The quadrilingual corpus ParCoLab is one of rare parallel resources containing a Serbian subcorpus, especially when it comes to original Serbian texts. In the expansion of the corpus, priority was given to quality over quantity. In addition to continuing work on enlarging the corpus, a great deal of effort has also been devoted to the diversification of the predominantly literary content. This paper describes the method that allowed us to include transcripts and translations of 2000 TED talks containing 13.5M tokens in ParCoLab. Apart from TED talks, there are film subtitles, among which are those originally produced in Serbian, as well as the transcripts of dubbed cartoons that are included in the ParCoLab database. By including additional 73 film and cartoon transcripts alongside the aforementioned TED talks, ParCoLab corpus database surpasses 32.9M. Thus we created the material not only for the development of NLP tools (especially machine translation) but also for teaching and learning French, English, Serbian, and Spanish as foreign languages and for lexicography.

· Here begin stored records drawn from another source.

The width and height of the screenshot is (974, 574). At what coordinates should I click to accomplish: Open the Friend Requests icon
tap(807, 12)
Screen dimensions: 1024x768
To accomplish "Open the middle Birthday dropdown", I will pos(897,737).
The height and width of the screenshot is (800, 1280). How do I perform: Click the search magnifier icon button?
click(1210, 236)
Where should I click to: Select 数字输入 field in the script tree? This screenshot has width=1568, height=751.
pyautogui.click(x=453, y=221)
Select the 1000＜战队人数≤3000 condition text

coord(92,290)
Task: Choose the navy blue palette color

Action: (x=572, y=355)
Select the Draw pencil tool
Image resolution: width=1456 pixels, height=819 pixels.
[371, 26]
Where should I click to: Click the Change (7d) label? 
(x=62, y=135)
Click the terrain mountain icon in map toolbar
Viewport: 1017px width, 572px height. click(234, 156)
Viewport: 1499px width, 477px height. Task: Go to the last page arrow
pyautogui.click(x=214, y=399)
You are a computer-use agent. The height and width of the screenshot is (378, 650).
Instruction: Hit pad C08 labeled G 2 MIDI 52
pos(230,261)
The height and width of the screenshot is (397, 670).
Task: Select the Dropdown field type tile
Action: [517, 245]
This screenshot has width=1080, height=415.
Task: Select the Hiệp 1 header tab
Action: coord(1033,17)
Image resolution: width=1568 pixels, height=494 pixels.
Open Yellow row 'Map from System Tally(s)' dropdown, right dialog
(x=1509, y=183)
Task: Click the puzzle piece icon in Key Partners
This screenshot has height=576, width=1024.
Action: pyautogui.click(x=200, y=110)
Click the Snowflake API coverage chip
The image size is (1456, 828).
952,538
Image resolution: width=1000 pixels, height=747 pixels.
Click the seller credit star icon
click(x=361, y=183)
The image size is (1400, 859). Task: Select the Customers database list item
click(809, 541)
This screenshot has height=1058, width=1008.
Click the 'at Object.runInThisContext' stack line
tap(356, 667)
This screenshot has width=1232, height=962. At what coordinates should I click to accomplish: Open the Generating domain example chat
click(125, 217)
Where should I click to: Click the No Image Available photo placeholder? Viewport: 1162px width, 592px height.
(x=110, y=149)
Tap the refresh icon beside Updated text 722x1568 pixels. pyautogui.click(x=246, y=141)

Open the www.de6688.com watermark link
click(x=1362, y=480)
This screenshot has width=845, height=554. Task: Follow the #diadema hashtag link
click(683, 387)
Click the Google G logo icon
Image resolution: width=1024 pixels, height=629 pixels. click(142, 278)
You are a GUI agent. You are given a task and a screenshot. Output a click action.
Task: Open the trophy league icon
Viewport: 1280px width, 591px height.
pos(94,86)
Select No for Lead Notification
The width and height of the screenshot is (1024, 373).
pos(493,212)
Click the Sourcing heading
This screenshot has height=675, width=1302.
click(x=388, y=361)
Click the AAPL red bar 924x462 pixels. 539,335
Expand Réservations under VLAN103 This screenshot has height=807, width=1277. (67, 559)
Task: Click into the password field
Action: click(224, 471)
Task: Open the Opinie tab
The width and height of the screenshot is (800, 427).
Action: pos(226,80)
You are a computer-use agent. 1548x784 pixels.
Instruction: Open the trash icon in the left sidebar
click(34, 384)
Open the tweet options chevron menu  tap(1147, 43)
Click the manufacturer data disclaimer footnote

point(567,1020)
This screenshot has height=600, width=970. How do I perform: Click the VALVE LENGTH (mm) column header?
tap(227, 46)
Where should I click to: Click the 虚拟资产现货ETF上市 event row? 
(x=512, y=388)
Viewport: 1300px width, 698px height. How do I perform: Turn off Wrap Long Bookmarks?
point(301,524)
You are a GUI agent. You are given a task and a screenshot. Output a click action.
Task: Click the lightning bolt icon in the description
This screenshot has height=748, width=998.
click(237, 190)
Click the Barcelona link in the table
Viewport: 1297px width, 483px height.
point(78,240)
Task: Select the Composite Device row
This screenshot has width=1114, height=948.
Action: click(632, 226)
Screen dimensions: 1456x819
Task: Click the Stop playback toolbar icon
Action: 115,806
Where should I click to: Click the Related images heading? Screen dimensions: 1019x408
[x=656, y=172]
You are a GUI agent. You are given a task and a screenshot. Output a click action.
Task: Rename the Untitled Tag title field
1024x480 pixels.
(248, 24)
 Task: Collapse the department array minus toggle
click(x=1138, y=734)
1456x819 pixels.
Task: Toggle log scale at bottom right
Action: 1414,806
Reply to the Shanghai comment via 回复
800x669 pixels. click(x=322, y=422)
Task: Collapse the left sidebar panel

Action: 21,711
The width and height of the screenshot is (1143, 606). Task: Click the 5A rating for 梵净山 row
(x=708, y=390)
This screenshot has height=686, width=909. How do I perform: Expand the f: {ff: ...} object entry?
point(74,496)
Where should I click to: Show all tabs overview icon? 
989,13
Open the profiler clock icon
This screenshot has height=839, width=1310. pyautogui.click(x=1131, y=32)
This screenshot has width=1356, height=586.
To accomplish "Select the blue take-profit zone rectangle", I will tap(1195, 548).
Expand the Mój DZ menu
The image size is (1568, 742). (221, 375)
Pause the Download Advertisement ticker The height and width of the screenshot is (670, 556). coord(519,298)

While the ParCoLab content is being diversified more and more, the annotated portion of the corpus still comes from written documents. Given that the training corpus for the annotation tools needs to be built on the in-domain data to perform well, it is necessary to improve the training corpus. A new spoken language data subcorpus provides us with material to pursue this goal. Therefore, our next steps in annotating the corpus would be to tag, lemmatize, and parse added spoken subcorpus.